[Goal of the exercise] Extract each line in the records below that contains the string "Instruction", copying it in full.

[Supplied records]
==================================================

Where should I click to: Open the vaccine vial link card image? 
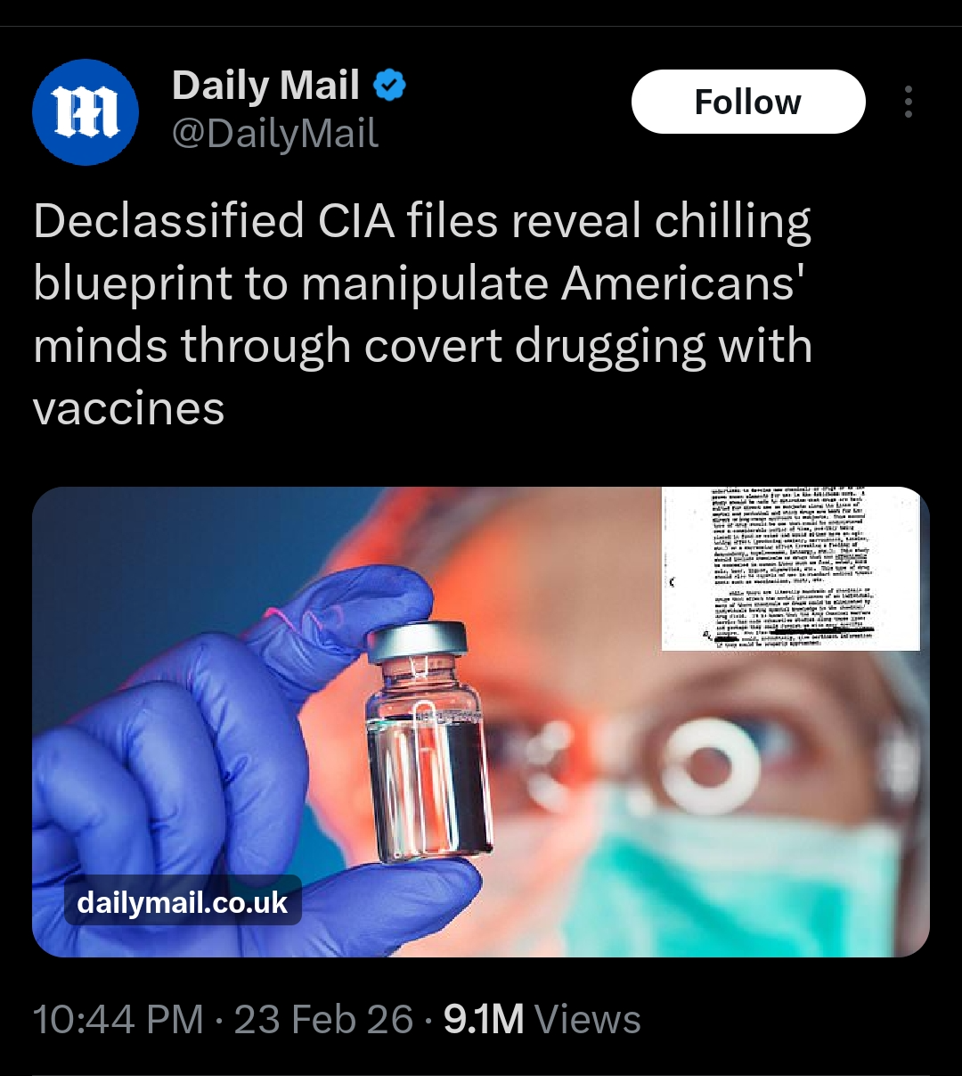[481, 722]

==================================================

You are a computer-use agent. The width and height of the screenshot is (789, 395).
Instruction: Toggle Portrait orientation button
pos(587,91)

==================================================

[Solution to this exercise]
Instruction: Toggle Portrait orientation button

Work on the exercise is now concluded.